• **Goal**:
List each line of the data below that contains the string "Селект". Treat uppercase and lowercase as different.
[Start]
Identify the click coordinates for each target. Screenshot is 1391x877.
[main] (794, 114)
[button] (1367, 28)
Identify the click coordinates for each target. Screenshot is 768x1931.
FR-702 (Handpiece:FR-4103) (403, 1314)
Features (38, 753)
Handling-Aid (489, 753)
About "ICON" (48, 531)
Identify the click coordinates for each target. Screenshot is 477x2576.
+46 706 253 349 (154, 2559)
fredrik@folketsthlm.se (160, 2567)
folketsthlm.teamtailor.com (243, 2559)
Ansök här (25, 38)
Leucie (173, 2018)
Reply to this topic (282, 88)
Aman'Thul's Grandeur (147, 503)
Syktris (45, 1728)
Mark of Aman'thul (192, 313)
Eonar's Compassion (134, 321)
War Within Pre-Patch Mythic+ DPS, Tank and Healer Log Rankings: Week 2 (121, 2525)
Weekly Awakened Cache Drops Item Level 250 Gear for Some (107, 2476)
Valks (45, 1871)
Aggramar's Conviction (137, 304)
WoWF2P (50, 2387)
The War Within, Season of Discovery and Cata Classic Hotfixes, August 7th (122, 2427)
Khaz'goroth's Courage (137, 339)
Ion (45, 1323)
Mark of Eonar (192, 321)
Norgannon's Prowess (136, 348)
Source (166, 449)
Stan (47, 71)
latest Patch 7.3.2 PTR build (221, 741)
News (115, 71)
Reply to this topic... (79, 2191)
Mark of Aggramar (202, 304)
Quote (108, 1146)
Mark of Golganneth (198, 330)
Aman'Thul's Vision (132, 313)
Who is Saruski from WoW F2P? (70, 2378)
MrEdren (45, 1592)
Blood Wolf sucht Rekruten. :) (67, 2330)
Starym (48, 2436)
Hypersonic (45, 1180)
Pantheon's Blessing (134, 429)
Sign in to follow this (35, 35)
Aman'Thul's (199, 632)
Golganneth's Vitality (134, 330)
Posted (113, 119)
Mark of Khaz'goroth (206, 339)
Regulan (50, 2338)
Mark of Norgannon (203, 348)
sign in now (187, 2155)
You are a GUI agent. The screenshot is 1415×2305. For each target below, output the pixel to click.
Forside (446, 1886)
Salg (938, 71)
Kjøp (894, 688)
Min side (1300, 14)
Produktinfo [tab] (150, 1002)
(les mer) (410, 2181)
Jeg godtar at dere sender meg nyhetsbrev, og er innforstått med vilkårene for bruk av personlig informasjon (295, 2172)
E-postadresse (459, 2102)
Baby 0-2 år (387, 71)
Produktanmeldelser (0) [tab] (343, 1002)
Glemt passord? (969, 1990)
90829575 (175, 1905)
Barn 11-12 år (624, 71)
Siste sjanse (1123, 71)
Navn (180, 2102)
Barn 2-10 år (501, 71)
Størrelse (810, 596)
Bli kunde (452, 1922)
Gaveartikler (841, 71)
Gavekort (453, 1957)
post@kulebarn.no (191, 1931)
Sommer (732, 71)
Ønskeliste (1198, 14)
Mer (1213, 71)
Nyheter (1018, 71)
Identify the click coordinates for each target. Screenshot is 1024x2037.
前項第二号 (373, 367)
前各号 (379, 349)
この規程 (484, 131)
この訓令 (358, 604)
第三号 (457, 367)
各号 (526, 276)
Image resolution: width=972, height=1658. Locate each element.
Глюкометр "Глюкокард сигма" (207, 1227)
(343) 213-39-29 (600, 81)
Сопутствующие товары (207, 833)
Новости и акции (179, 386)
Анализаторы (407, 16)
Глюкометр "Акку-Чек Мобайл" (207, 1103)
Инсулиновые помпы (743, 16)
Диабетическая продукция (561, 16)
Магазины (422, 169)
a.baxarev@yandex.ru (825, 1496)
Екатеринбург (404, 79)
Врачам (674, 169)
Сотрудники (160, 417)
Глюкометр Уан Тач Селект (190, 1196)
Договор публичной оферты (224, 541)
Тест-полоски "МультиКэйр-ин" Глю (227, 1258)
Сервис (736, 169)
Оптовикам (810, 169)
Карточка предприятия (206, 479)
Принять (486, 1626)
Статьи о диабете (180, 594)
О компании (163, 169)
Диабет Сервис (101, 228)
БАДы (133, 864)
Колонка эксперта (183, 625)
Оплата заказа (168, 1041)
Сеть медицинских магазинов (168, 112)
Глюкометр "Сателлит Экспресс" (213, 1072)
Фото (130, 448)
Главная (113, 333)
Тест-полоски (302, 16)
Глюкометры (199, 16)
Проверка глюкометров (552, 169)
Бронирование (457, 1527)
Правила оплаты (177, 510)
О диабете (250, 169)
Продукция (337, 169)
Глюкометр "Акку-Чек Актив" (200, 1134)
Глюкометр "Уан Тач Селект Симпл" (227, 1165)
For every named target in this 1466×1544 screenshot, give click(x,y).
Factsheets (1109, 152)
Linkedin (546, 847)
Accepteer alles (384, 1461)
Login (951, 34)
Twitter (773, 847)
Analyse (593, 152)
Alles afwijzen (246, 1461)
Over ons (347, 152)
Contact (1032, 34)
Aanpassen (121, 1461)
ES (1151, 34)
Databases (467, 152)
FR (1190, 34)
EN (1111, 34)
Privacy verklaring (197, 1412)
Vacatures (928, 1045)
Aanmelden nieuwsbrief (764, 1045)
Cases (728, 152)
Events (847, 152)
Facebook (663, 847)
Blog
[End]
• **Solution to the problem**:
Глюкометр Уан Тач Селект (190, 1196)
Глюкометр "Уан Тач Селект Симпл" (227, 1165)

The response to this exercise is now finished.